Ocean's 8

Ocean’s 8, em análise

Sandra Bullock, Cate Blanchett e companhia limitada provam em “Ocean’s 8” que não é precisa testosterona para se ser um génio criminal.

A fábrica de sonhos americana é, acima de tudo, uma indústria num modelo capitalista pelo que a sua maior motivação acaba quase sempre por ser a cifra. Na mesma instância que a Disney usa a desculpa de novas tecnologias para estrear novas versões de todos os seus clássicos de animação, também os outros estúdios usam a real necessidade de melhor representação feminina no cinema como um mecanismo de reciclagem de ideias antigas que já provarem ser bem-sucedidas. Afinal, não há nada que assuste mais um executivo de Hollywood do que a novidade.
□ □ □ □
## EXERCÍCIO ESCRITO 1
Enumere todos os nomes próprios que surgem na crítica a Ocean's 8, incluindo o título.
## EXERCÍCIO ESCRITO 2
Por favor, prossiga com a crítica a Ocean's 8 a partir do ponto em que termina.

## SECÇÃO DE DADOS
□ □ □ □
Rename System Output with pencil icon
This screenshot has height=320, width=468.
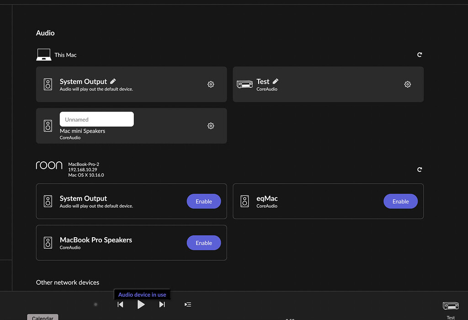tap(113, 81)
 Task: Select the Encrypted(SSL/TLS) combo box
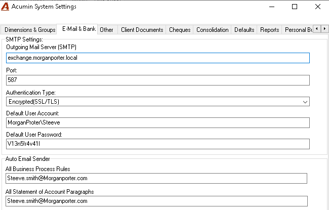click(158, 102)
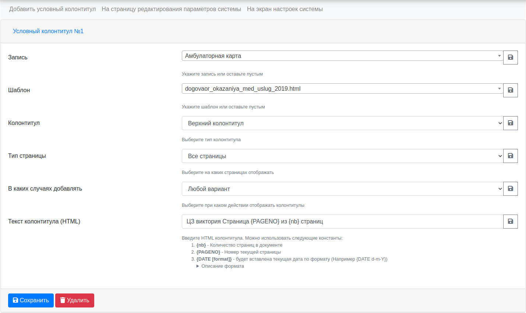Expand 'Описание формата' details
The width and height of the screenshot is (526, 313).
(x=222, y=266)
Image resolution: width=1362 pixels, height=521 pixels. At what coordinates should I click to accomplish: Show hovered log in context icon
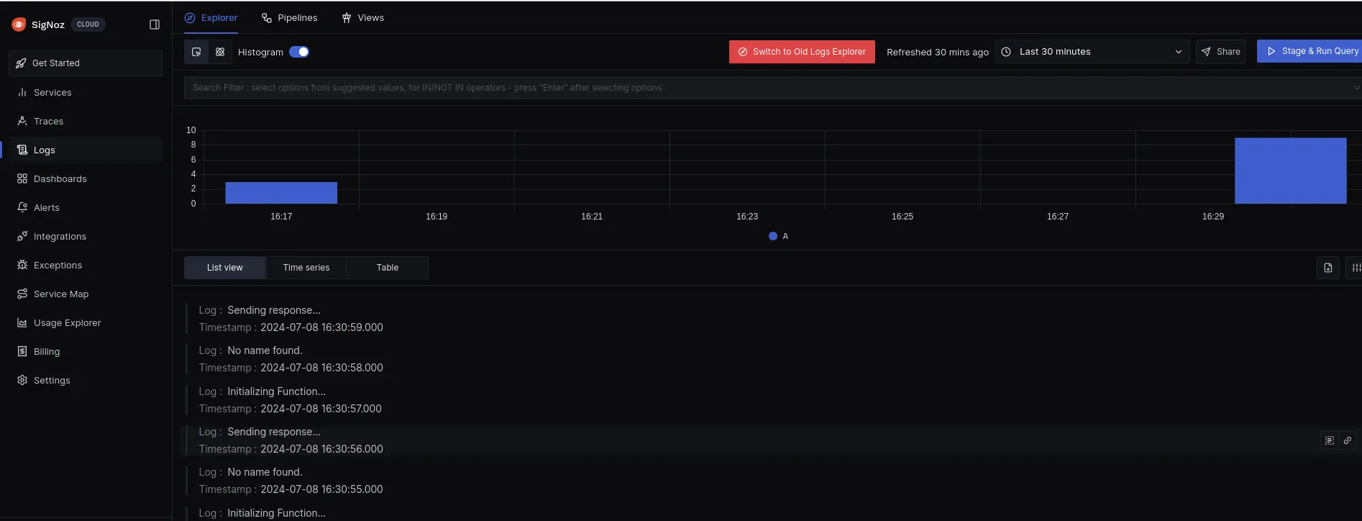point(1329,440)
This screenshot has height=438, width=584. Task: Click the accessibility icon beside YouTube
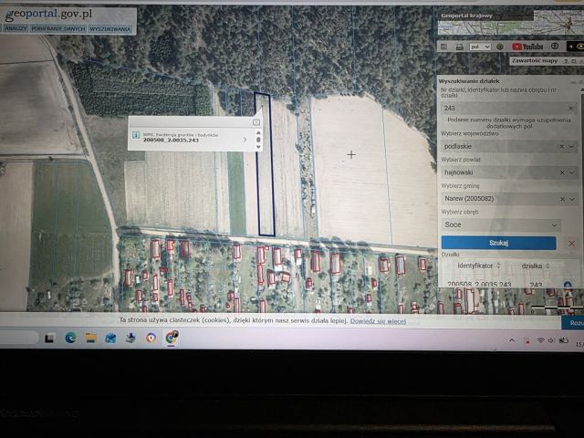pyautogui.click(x=555, y=47)
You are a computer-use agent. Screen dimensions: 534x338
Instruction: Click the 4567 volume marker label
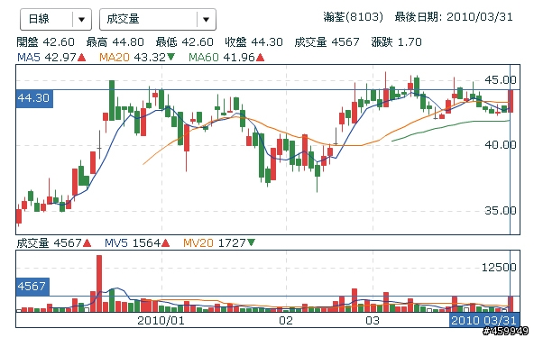32,287
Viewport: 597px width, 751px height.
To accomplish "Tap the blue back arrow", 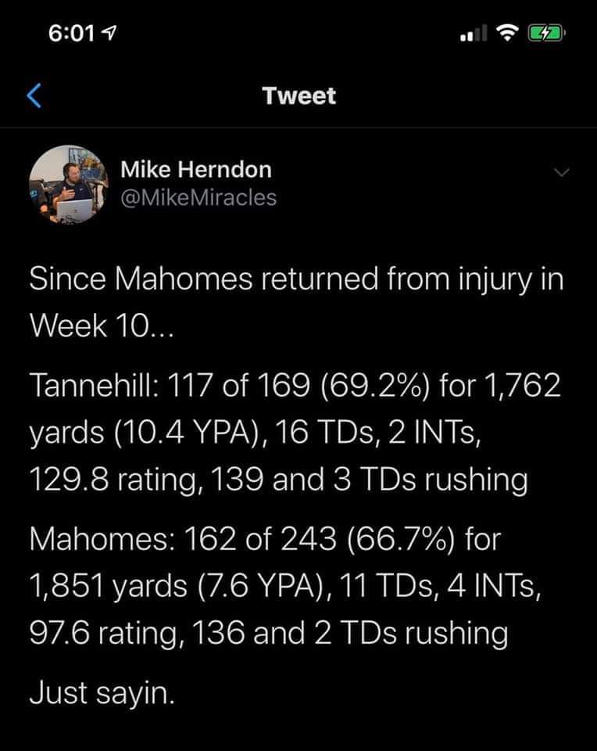I will click(x=34, y=95).
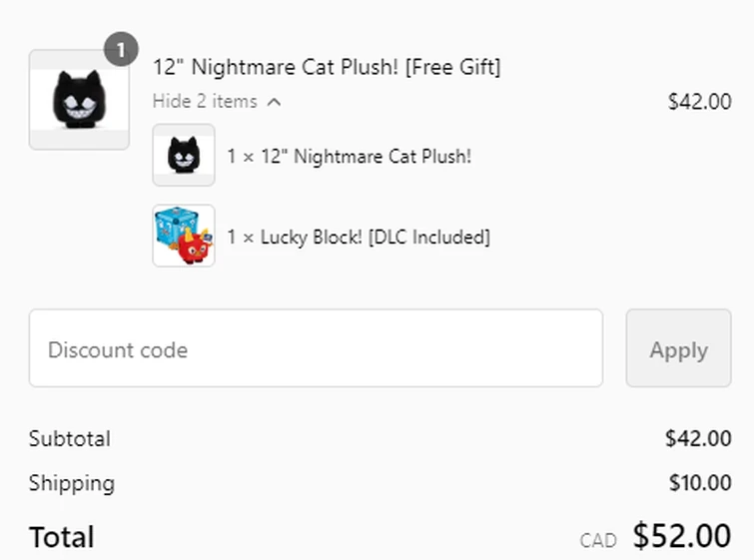Click the "1 × Lucky Block! [DLC Included]" line item
Screen dimensions: 754x560
(x=358, y=238)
□ □ □ □
## RESULTADO DA TAREFA 1
Ocean's 8, Sandra Bullock, Cate Blanchett, Disney, Hollywood

## RESULTADO DA TAREFA 2
Tal visão cínica sobre o fenómeno de remakes com novos elencos totalmente femininos não significa, de modo algum, que os filmes em si sejam desprovidos de mérito. Simplesmente significa que Hollywood parece ser incapaz de edificar grandes produções com personagens femininas sem terem primeiro de ir buscar o modelo a uma narrativa masculina. Isso é particularmente infeliz no caso de “Ocean’s 8”, um filme que perde muito em comparação com “Ocean’s 11” de Steven Soderbergh, mas que, considerado individualmente, é uma ótima obra de cinema de entretenimento. Enfim, não obstante as claras ligações a esses filmes passados, “Ocean’s 8” é suficientemente distinto para se afirmar como um animal fílmico completamente diferente dessas modernizações das aventuras do Rat Pack nos anos 60.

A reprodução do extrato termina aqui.